Direction 1>
Copy the passage from the article on university brands that begins at the words "For a very long" and ends after the words "teenage to adulthood.".
Direction 2>
List every phrase that the university branding article sets off in single quotation marks.
Direction 3>
Write the next part of the article on university brands, picking up after its final sentence.

Displaying articles in the branding category


Identity crisis in academia: What's the next move for university brands?

Part of a presentation given at a Brunel University Business School seminar in London on 10 December 2010

Apocalyptic scenarios are being hastily sketched out right across the higher education sector. The burning issues of funding and student fees cut right at the heart of current systems of provision. But, whatever results from the debate, the entire sector is sure to emerge as something different, not least in the way that future generations will regard the whole institution of higher education and the fundamental purpose and worth of universities.

For a very long time now there has been a consensus that universities are ‘a good thing’ and that, in line with everything else in a modern democratic state, they should be available to all, in principle. All, that is, who have the intellect and potential to profit from higher-level scholarship and the experience of academic life. More than that, for recent generations ‘going to uni’ has become a rite of passage for many, as students make the transition from teenage to adulthood.

Widening access has been a key strategy of government, based on the perceived importance of the ‘knowledge economy’ to the UK’s success in the world. Now things have changed, as we know. The whole idea of a university education is being re-examined, with a focus on who pays for what, when and how.

The questions I am asking, when the dust has settled and reforms implemented, are: what do universities now stand for, and how do they differentiate themselves in a market-oriented world?

Provided material>
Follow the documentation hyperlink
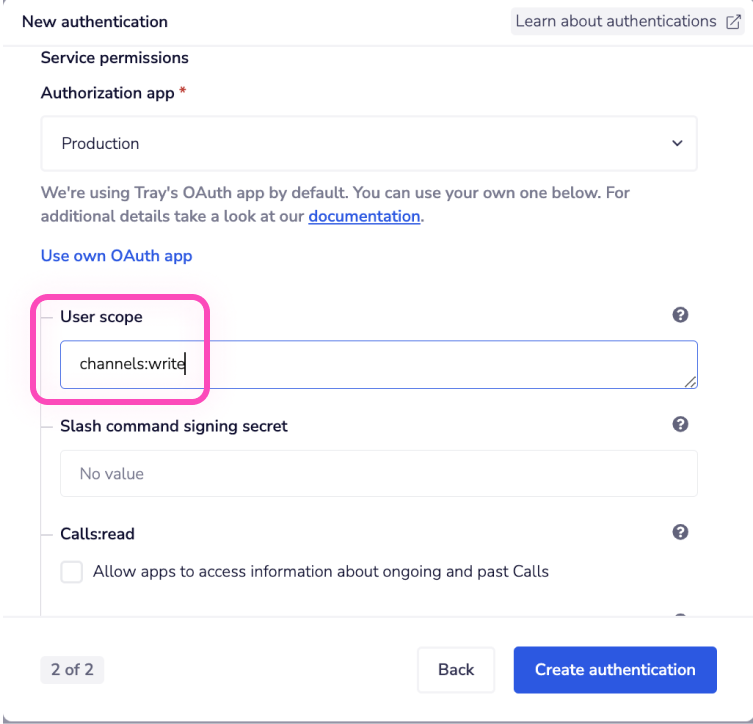Screen dimensions: 753x724 (364, 216)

Right answer 1>
For a very long time now there has been a consensus that universities are ‘a good thing’ and that, in line with everything else in a modern democratic state, they should be available to all, in principle. All, that is, who have the intellect and potential to profit from higher-level scholarship and the experience of academic life. More than that, for recent generations ‘going to uni’ has become a rite of passage for many, as students make the transition from teenage to adulthood.

Right answer 2>
‘a good thing’
‘going to uni’
‘knowledge economy’

Right answer 3>
To find an answer, as with every brand, it is always worth looking back, even before we look forward to the future. Brands are the embodiment of multiple interactions and experiences with something, be it a tangible product, a service, a company or an institution. In this sense universities are no different. Time can be a great brand builder. For a thousand years our older universities have been developing and evolving to become what they are today. Tradition and heritage (the words we use to reflect the meaning embedded in these institutions) are an irrefutable part of how they are perceived. Such brands have a patina – ‘the soft glow…produced by age and polishing’ as the Oxford Dictionary informs us.

It is equally true that the old universities still carry forward behaviours, cultures and patterns of operating that in many ways remain unchanged. So powerful was their influence in the 19th century that the great metropolitan universities copied them, and the ‘redbricks’ of the mid 20th century followed them, who, in turn were the aspiration, if not the inspiration, for the polytechnics that ‘traded up’ to university status. The curious thing is this: would any university look and operate the way it does, if it had been designed to meet the needs of the up-coming generations of school leavers? I doubt it.

So, in looking forward we see, in the very near future, some challenges that lie deeper than the immediate debates around funding and fees. What should a truly modern university look like? Excellence in scholarship and research perhaps, but for what purpose, for whom and for what end?

In a very real sense these questions are not ‘academic’. They are simply the questions being asked by 16 and 17 year olds as they contemplate their futures. Without ready and credible answers to these questions, universities may cease in time to command the respect and investment they have received in the past, nor will they attract the students that make their existence possible.

In the next few years as universities struggle to survive and thrive, how many, if not those at the venerable end of the spectrum who will continue to enjoy a level of patronage, will be looking radically at the ways in which they deliver teaching and conduct research?

Much as it may go against the grain and the natural instincts of academics and university managers, it is instructive to look at the successes and failures of corporate institutions. Many great names, and brands, have gone to the wall simply because, like prehistoric creatures, they either did not anticipate change or could not adapt when change was forced upon them. Most successful businesses have dramatically transformed their products, services and operating models. While universities may seek to demonstrate the many ways in which they have embraced technology, for example, they operate in a fundamentally unreformed environment.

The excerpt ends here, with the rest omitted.